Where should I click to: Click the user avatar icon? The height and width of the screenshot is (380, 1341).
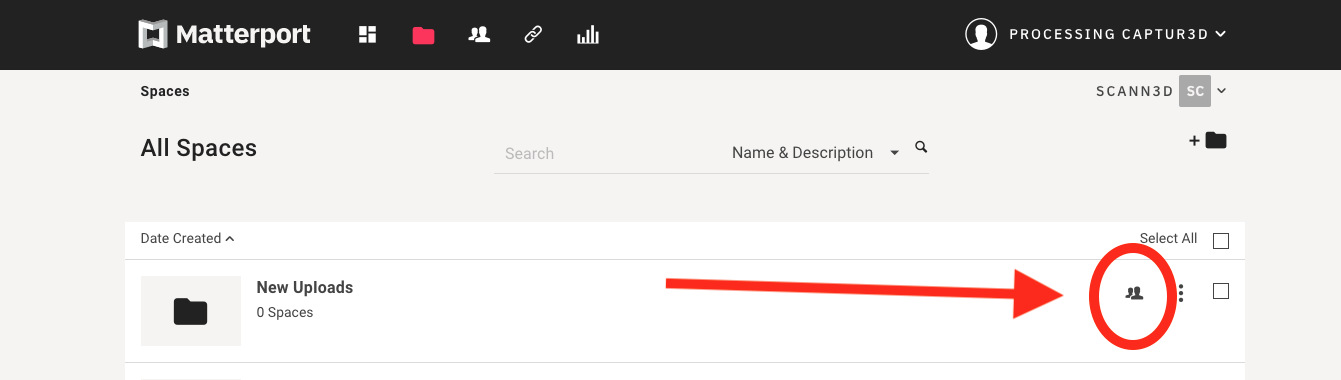click(981, 34)
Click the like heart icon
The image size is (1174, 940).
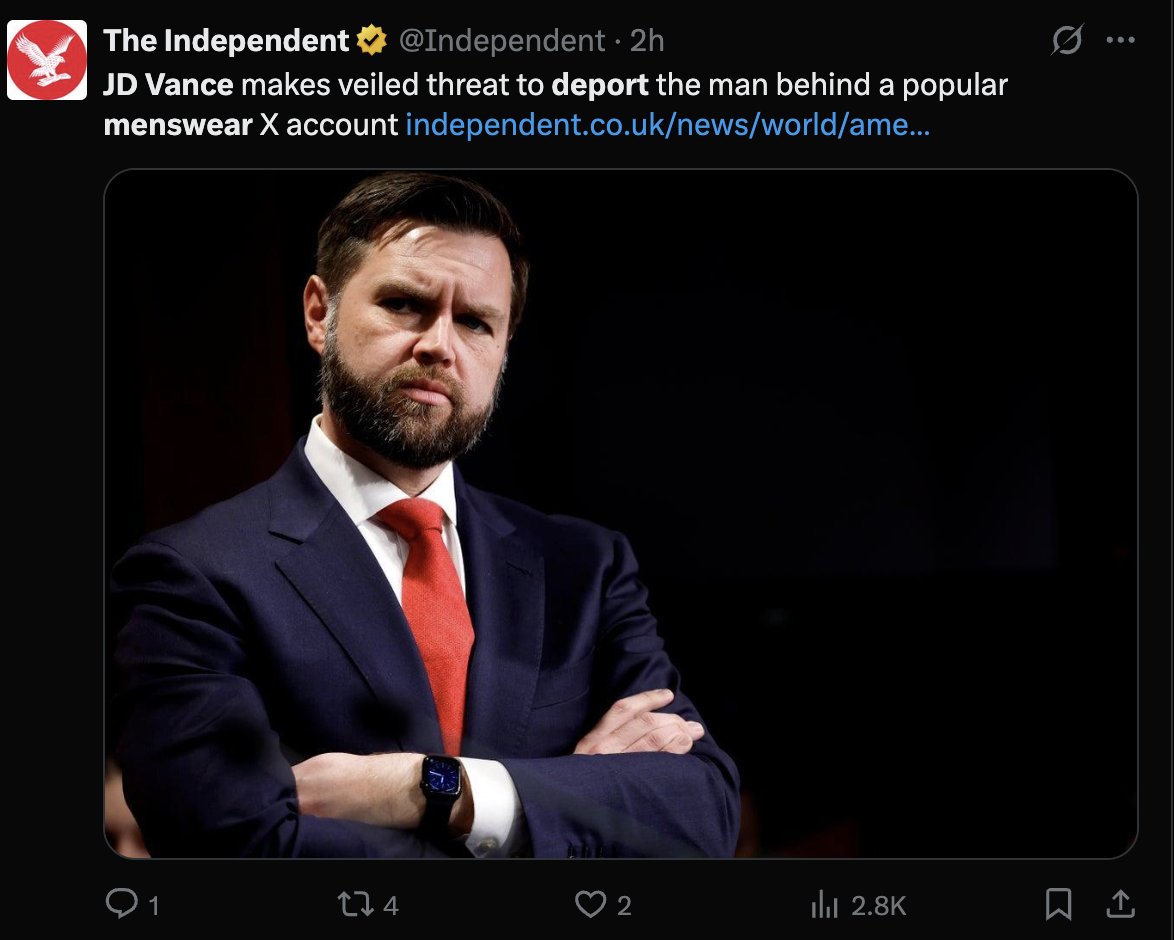592,903
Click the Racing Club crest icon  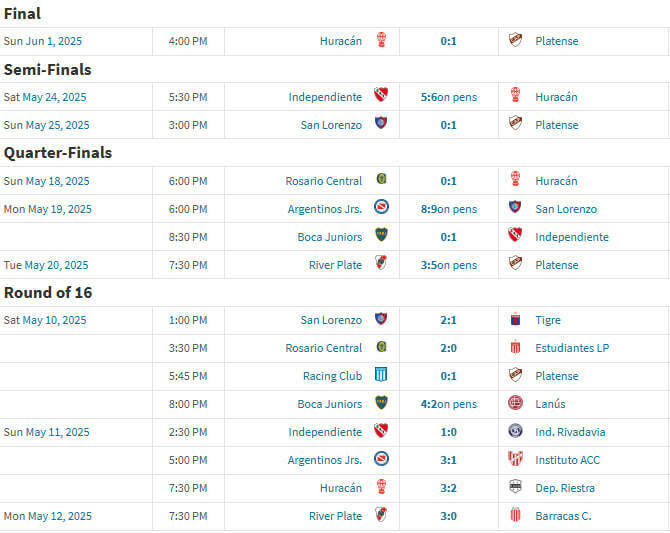coord(381,376)
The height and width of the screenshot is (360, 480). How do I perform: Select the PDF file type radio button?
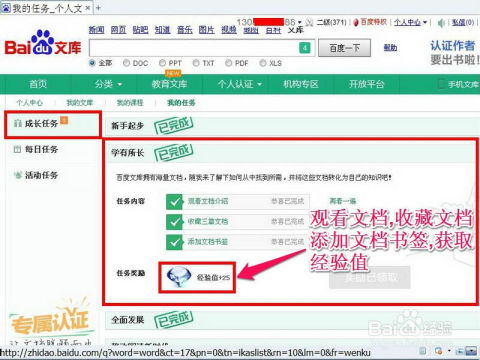228,63
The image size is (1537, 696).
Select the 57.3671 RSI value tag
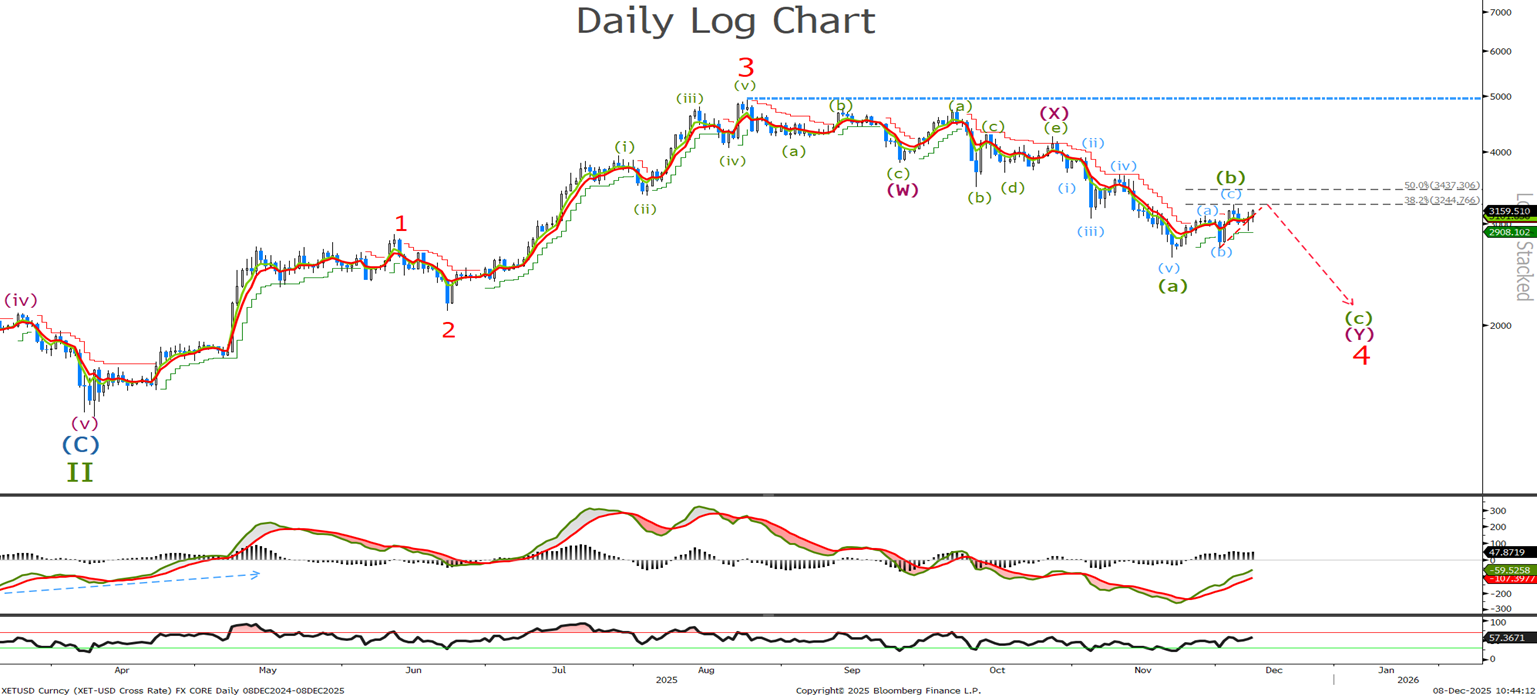coord(1509,637)
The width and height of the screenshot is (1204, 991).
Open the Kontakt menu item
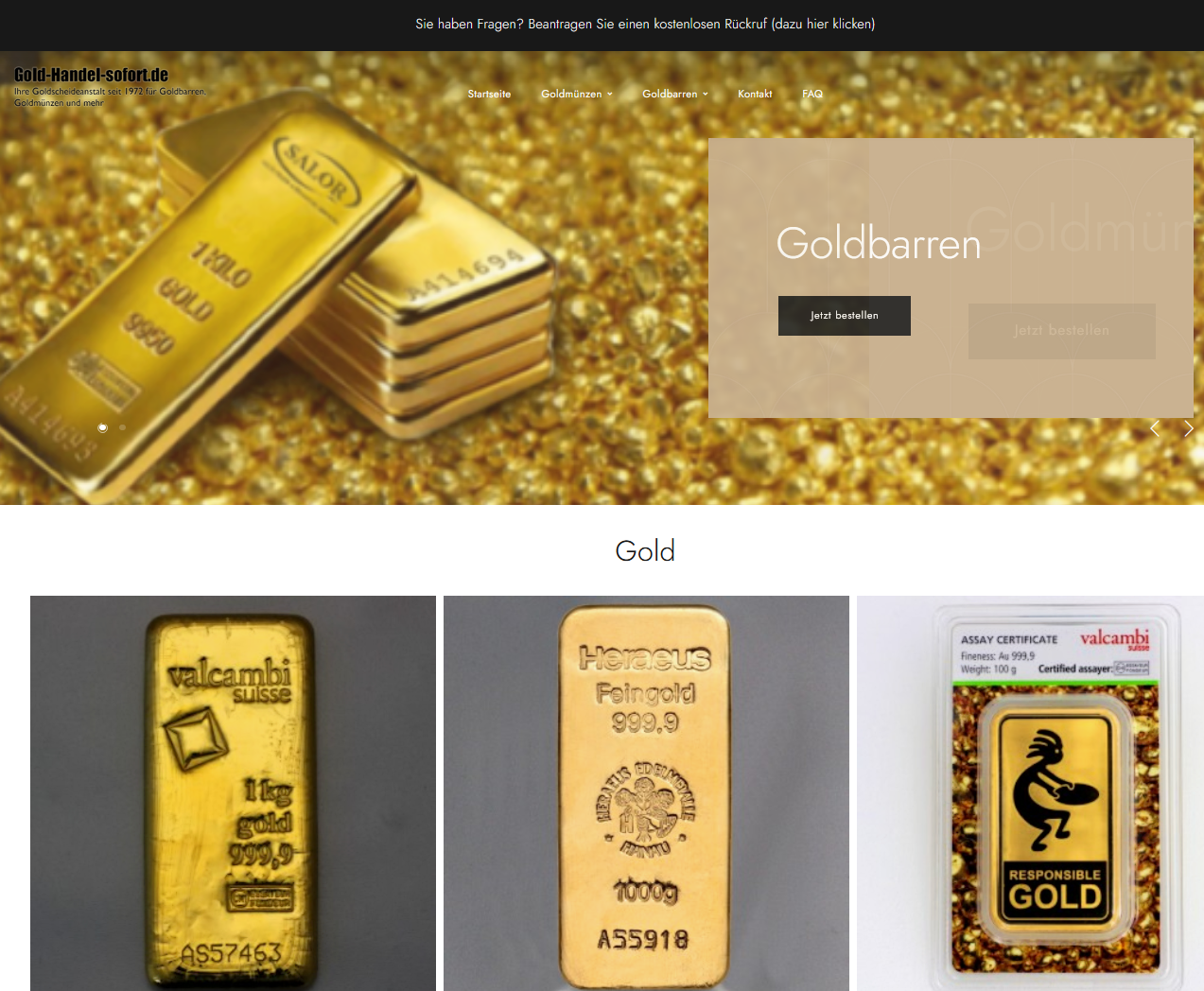(x=755, y=94)
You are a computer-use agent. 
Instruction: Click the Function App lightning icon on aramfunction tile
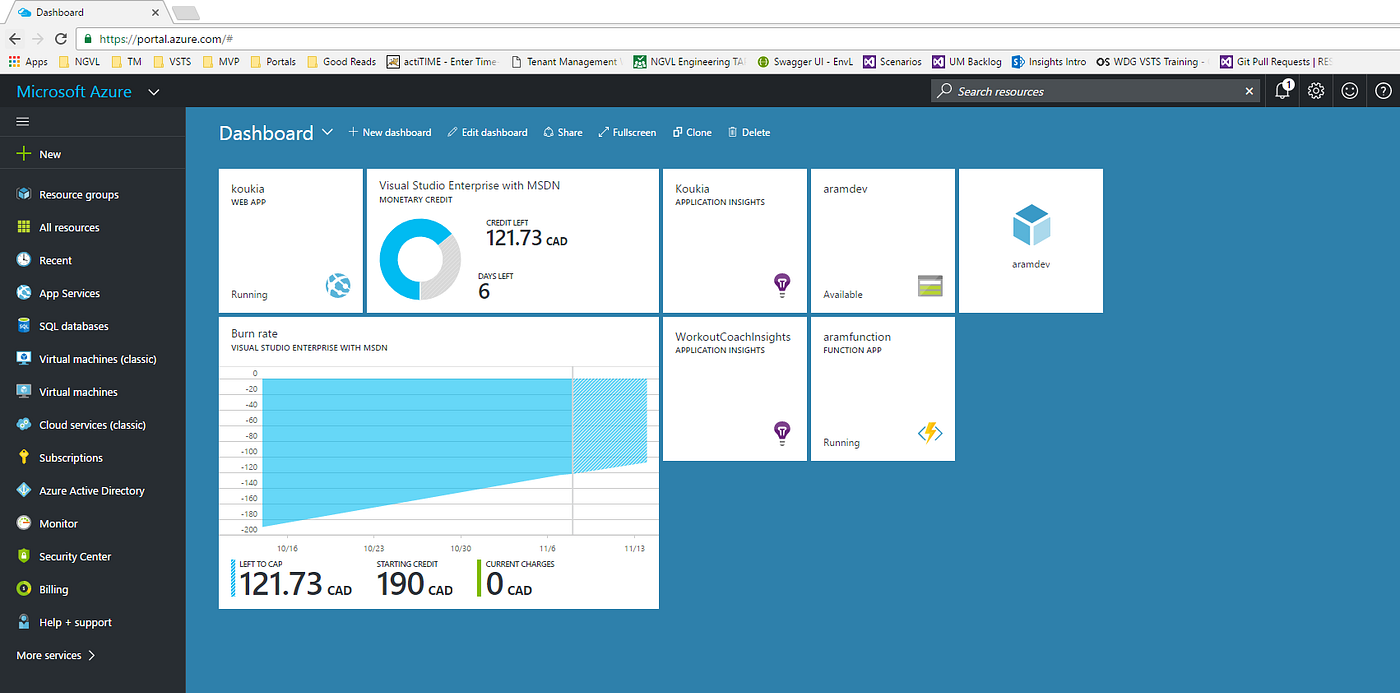click(x=929, y=433)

──────────

About this task:
Everything from the line with "Instruction: Click the" through the end of the records above, both ends included, is to be reproduced exactly, and nothing outside that span; the pictures are to be dropped.

Task response:
Instruction: Click the Function App lightning icon on aramfunction tile
click(x=929, y=433)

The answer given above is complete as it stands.